Uma colisão colossal entre um buraco negro e uma estrela de nêutrons está levando astrônomos a reconsiderar algumas das principais teorias sobre a origem e a evolução de sistemas binários extremos no universo. Ao analisar as ondas gravitacionais geradas pelo evento — ondulações no tecido do espaço-tempo — pesquisadores descobriram que os dois objetos orbitavam um ao outro em uma trajetória altamente excêntrica pouco antes de se fundirem, algo considerado improvável pelos modelos tradicionais.
A descoberta foi detalhada em um estudo publicado em 11 de março na revista científica The Astrophysical Journal Letters. Antes da colisão final, o buraco negro e a estrela de nêutrons — o núcleo ultradenso remanescente da explosão de uma estrela massiva — giravam um em torno do outro descrevendo uma órbita oval, semelhante aos padrões de um espirógrafo. Esse comportamento contrasta com o cenário esperado pelos cientistas, segundo o qual esses sistemas deveriam apresentar órbitas quase perfeitamente circulares no estágio final antes da fusão.
Colisão entre sistemas
Segundo os pesquisadores, a descoberta representa um possível indício de que pelo menos parte desses sistemas se forma de maneira diferente da prevista pelas teorias mais aceitas. Tradicionalmente, acredita-se que pares compostos por um buraco negro e uma estrela de nêutrons surgem a partir de duas estrelas massivas que evoluem juntas ao longo de milhões de anos. Nesse processo, cada estrela colapsa em um objeto compacto, e a emissão contínua de ondas gravitacionais faz com que a órbita do par se torne gradualmente circular antes da colisão final.
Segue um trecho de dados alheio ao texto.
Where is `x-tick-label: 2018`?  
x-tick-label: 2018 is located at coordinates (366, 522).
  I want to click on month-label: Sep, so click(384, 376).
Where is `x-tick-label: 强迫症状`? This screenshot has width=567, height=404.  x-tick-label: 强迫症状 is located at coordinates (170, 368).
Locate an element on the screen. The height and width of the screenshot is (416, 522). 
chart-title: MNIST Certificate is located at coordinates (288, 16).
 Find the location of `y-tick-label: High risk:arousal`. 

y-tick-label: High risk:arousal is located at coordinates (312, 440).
No entanto, o sistema analisado parece ter seguido um caminho diferente. A persistência de uma órbita excêntrica até momentos antes da fusão sugere que fatores externos podem ter influenciado sua evolução, como interações gravitacionais com outras estrelas próximas ou até a presença de um terceiro objeto no sistema.
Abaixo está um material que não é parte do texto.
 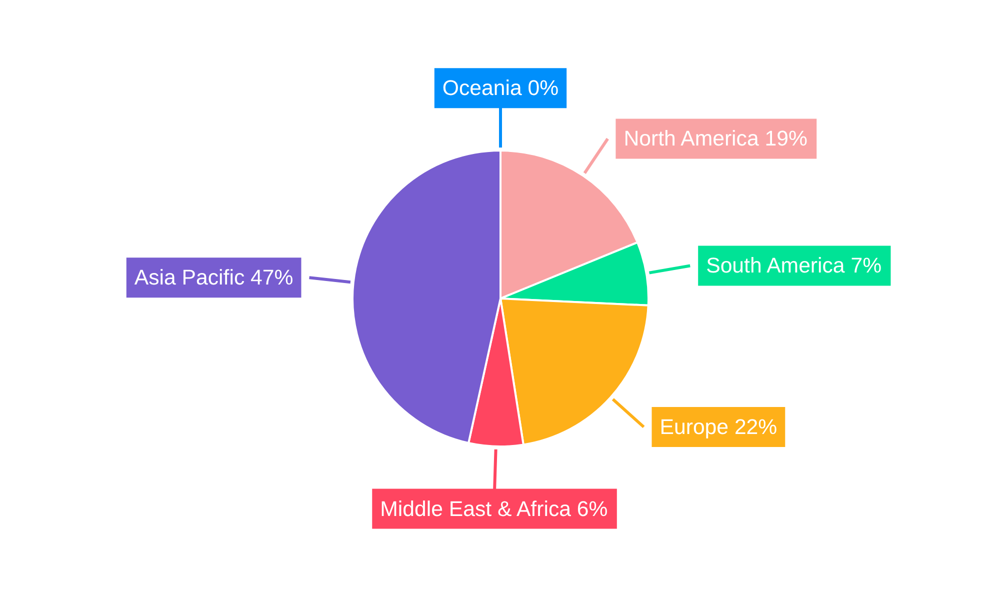 I want to click on slice-label: Asia Pacific 47%, so click(x=214, y=278).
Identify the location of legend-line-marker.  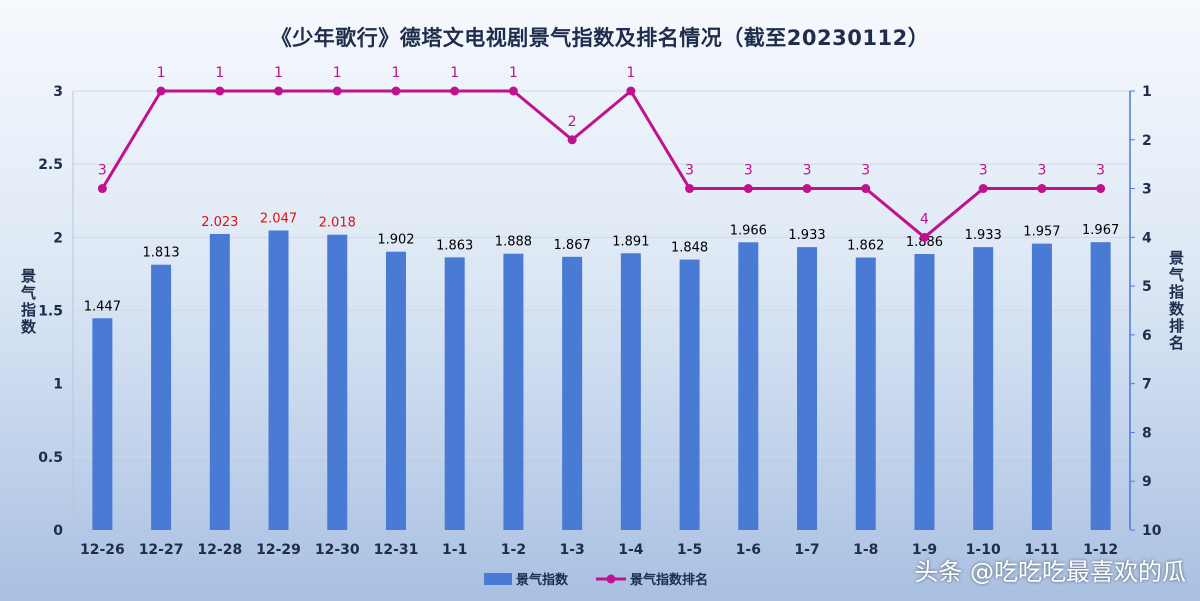
(611, 579).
Para chegar a essas conclusões, os cientistas utilizaram dados obtidos pelos detectores de ondas gravitacionais LIGO e Virgo, além de um novo modelo teórico desenvolvido por pesquisadores da Universidade de Birmingham. A nova abordagem permitiu reavaliar propriedades do sistema, incluindo as massas dos dois objetos e o formato da órbita que precedeu a colisão.
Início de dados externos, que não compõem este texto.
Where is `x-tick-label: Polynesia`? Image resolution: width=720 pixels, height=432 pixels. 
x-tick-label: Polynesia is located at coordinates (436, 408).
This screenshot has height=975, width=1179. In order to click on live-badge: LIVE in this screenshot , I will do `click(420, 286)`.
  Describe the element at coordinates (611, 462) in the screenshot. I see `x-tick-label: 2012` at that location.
Eventos como esse são particularmente importantes para a chamada astronomia de ondas gravitacionais, um campo relativamente recente que permite observar fenômenos cósmicos invisíveis aos telescópios tradicionais. Colisões entre objetos compactos, como buracos negros e estrelas de nêutrons, liberam enormes quantidades de energia e produzem sinais detectáveis mesmo a bilhões de anos-luz de distância.